Find the line holding "Blogs (510, 12)" in the entries below. Give it again exactly, along with every line after it up to and including the line holding "News (388, 159)".
WORKING DATA START
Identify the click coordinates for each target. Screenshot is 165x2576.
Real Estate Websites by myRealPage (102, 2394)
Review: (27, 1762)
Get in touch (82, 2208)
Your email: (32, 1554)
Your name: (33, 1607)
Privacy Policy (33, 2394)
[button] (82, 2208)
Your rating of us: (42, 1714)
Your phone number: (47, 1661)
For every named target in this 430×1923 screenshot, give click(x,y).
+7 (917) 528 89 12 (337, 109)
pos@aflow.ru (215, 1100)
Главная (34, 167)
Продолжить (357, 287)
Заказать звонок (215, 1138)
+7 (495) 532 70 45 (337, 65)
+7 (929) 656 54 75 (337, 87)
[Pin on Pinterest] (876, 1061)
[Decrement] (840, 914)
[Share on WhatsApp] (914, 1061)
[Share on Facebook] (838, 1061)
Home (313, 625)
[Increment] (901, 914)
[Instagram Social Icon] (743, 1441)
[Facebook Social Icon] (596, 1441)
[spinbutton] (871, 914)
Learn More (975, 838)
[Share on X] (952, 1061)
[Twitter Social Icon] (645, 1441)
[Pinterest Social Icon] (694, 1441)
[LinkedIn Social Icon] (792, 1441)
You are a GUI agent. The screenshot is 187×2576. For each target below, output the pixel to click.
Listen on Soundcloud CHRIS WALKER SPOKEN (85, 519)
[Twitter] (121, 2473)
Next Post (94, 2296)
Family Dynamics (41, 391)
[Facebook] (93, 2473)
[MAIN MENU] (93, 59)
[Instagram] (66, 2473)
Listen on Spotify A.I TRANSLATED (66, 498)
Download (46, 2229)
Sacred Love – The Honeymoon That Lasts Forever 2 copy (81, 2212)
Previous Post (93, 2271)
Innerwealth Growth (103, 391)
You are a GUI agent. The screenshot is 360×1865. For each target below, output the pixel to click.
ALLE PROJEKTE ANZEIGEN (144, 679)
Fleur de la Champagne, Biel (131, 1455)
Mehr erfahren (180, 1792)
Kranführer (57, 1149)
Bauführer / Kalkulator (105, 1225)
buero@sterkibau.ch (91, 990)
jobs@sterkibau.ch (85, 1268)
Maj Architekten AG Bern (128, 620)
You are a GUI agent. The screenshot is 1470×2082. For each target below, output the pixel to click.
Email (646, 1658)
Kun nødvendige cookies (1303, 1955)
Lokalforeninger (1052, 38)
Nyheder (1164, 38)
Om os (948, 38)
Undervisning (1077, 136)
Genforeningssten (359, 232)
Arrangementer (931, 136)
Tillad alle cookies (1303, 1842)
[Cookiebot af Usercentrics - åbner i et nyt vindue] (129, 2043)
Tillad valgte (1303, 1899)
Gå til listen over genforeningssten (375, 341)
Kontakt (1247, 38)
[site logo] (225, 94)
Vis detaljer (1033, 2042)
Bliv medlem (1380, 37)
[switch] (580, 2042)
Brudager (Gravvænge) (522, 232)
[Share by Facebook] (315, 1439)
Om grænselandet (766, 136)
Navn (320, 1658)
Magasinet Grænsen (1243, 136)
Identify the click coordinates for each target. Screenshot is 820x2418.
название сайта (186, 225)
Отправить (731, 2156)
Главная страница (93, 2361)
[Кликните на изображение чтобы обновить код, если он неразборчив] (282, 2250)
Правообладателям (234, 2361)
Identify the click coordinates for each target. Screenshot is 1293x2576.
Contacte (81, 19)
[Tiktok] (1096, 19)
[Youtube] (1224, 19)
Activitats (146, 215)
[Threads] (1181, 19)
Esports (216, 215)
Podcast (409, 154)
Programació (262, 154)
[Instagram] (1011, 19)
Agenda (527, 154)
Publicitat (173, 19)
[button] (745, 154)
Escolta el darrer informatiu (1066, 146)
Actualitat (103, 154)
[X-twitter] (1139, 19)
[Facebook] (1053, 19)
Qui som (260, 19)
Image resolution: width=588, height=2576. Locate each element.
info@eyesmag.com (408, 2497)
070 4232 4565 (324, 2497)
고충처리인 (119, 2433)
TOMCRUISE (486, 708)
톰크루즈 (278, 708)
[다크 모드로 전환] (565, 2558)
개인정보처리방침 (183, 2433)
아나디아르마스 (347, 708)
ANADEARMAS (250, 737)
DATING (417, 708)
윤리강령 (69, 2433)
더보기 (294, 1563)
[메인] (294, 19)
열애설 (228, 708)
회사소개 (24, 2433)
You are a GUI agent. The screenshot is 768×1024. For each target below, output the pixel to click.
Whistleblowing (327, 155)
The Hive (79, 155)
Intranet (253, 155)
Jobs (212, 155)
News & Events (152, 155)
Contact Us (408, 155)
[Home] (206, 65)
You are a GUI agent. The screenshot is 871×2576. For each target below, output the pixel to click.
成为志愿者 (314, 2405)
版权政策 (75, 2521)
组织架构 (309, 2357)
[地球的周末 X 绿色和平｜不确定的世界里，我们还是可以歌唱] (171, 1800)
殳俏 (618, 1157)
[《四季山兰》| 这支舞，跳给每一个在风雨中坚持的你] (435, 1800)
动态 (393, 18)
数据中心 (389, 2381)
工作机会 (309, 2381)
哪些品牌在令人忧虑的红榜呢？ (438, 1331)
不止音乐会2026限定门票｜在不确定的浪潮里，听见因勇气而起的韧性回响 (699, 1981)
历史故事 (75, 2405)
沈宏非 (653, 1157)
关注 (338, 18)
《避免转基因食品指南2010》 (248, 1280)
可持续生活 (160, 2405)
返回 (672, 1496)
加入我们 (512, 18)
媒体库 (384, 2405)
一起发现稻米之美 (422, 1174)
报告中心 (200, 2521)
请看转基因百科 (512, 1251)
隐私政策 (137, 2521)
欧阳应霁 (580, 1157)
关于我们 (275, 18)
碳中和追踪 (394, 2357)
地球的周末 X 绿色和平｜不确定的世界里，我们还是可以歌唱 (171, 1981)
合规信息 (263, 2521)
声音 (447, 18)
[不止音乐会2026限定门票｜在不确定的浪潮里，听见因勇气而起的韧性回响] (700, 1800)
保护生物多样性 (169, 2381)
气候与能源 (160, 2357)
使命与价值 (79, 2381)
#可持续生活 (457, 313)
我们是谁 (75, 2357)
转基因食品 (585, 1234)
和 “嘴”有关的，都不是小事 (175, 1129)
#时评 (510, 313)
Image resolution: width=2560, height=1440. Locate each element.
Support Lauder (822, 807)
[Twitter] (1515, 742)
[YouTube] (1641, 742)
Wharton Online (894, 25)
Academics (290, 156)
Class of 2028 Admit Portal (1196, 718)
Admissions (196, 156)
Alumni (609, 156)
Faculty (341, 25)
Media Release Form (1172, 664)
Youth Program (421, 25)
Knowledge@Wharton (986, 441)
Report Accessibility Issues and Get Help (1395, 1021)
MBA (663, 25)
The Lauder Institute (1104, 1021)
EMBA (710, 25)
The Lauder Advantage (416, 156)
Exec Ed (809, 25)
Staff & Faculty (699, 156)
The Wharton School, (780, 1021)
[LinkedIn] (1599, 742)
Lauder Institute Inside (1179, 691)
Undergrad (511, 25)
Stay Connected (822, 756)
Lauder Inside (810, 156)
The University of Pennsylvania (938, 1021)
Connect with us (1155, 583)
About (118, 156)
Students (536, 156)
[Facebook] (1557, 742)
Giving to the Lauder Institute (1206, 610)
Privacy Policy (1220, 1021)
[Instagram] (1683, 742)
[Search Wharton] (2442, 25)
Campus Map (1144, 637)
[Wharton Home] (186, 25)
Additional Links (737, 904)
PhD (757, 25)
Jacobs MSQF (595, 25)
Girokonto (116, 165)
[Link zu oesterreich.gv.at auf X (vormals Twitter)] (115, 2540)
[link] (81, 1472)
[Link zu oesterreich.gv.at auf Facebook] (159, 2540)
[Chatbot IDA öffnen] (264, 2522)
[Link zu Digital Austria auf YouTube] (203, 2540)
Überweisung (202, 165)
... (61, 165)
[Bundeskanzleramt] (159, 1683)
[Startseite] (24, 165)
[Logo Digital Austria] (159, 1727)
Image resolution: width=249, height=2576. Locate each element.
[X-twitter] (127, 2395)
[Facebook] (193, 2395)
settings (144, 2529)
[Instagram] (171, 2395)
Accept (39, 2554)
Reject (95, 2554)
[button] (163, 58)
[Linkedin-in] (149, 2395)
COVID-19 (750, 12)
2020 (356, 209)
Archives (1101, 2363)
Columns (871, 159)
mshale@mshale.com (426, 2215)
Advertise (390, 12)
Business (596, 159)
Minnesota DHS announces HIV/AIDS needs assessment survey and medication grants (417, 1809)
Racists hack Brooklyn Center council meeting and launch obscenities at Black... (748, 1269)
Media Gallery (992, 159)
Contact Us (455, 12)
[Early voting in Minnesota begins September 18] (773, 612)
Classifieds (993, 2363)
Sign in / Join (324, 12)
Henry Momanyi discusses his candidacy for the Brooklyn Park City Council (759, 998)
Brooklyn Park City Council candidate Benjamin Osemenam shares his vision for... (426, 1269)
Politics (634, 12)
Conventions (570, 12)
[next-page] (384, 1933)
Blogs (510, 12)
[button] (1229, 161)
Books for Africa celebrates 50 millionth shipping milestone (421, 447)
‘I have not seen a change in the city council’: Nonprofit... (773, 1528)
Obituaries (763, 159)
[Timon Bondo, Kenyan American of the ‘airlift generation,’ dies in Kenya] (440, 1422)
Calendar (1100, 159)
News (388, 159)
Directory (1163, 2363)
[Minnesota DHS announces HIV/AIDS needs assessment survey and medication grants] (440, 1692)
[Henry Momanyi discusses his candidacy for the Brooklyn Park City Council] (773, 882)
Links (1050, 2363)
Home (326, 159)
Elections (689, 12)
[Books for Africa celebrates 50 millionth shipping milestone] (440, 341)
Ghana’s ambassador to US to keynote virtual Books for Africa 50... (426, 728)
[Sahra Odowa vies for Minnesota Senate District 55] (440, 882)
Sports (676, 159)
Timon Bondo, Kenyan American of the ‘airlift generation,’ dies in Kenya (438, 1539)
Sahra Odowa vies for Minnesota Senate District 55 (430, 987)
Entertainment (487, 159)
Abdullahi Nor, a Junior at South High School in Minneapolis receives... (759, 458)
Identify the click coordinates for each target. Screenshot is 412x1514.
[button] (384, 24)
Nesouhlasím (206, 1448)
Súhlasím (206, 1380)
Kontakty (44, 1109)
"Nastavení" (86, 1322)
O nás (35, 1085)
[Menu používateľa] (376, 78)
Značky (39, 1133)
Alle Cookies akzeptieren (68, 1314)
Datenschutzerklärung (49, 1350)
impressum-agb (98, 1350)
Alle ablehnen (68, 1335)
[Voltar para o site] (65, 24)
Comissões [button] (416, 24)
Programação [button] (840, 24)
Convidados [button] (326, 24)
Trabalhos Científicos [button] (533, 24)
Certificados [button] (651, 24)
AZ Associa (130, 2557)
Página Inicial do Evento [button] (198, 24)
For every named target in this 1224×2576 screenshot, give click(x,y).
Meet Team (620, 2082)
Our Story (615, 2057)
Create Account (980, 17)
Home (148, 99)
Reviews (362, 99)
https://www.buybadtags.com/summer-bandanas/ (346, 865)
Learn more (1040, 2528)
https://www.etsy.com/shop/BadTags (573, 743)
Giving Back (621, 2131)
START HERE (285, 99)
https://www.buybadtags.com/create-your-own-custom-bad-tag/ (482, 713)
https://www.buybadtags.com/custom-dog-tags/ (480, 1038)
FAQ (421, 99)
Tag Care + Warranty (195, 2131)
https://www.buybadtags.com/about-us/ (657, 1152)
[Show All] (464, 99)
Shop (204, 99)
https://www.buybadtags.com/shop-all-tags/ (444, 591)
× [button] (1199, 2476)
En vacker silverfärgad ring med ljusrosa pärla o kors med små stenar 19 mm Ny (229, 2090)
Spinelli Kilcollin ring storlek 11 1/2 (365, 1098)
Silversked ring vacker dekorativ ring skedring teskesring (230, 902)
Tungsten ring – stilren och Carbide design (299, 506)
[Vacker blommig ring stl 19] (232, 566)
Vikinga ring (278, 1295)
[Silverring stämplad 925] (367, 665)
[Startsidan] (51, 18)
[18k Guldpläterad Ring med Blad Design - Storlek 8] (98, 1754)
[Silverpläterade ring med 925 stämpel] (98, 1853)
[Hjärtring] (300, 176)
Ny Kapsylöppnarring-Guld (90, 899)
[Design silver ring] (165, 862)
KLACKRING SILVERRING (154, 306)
WORKING DATA END
▸ ANSWER BELOW
Blogs (510, 12)
[button] (1229, 161)
Books for Africa celebrates 50 millionth shipping milestone (421, 447)
‘I have not seen a change in the city council’: Nonprofit... (773, 1528)
Obituaries (763, 159)
[Timon Bondo, Kenyan American of the ‘airlift generation,’ dies in Kenya] (440, 1422)
Calendar (1100, 159)
News (388, 159)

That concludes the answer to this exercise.